Grandpa, The Lost Boys

"The Lost Boys" is a true gem — a film that succeeds at taking its inherent absurdity to the most entertaining of conclusions. After all, in what other movie can you see vampires destroyed by both a bathtub of garlic-infused holy water and a music stereo?

The film follows Michael (Jason Patric) and Sam (Corey Haim), two siblings who are forced to relocate to Santa Carla, California with their mother, Lucy (Dianne Wiest), to live with their Grandpa (Barnard Hughes). Their Grandpa is a quirky but kindly old man who is very protective of his things — he even makes a point of telling the boys to never touch his personal stash of root beer and double-thick Oreo cookies. There's also a hilarious running gag wherein we learn about Grandpa's infatuation with a local woman known only as the Widow Douglas. The boys are able to use this in order to get Grandpa out of dodge for the impending vampire attack on their home.

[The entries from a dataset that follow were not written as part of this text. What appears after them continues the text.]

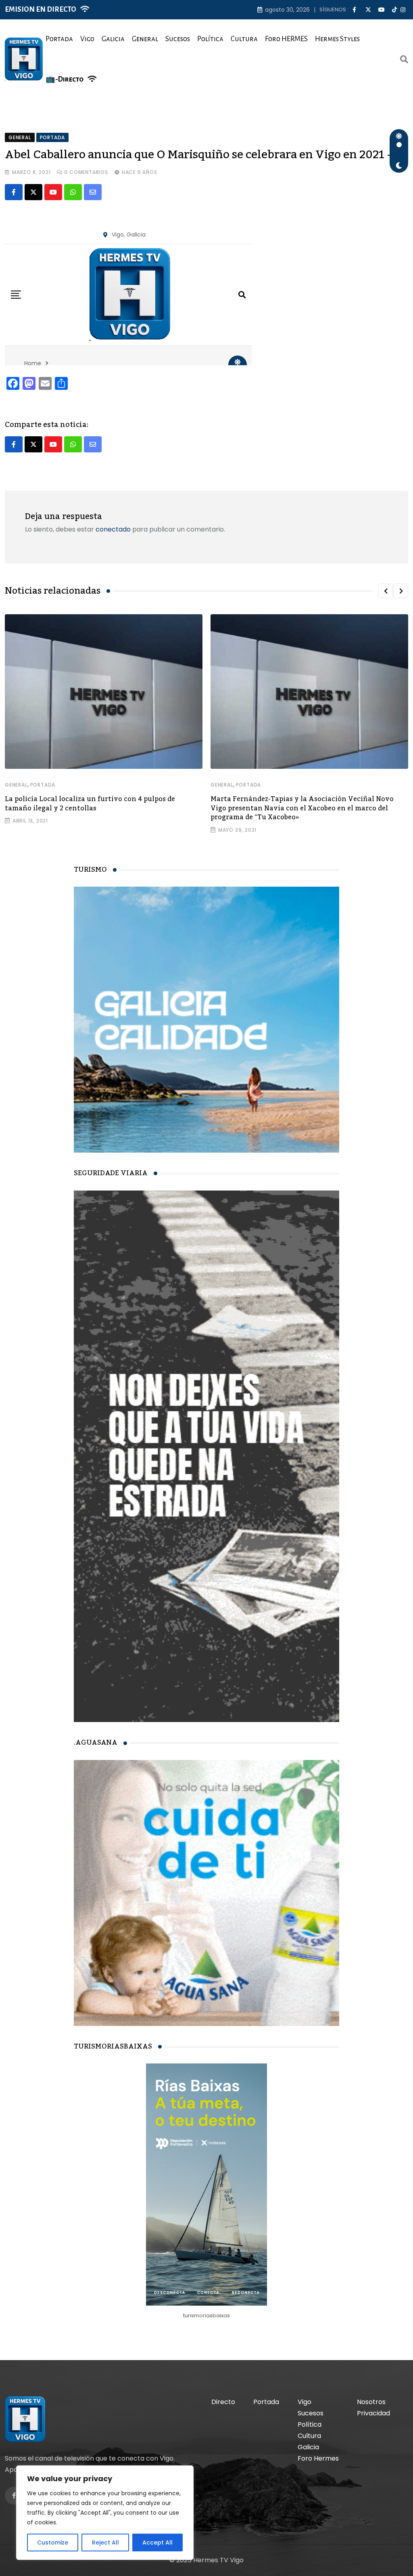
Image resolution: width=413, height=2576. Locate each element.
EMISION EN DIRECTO (40, 9)
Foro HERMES (286, 39)
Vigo (87, 39)
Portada (59, 39)
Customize (52, 2542)
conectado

The battle is intense, culminating in the reveal of Lucy's boyfriend Max Lawrence (Edward Herrmann) as the true head vampire. However, just as it seems the family's fate is sealed, Grandpa explodes through the wall in his truck, stabbing right through Max with a wooden fence post. Following Max's fiery death, Grandpa heads to the fridge for a root beer before uttering the immortal words: "One thing about living in Santa Carla I never could stomach ... all the damn vampires."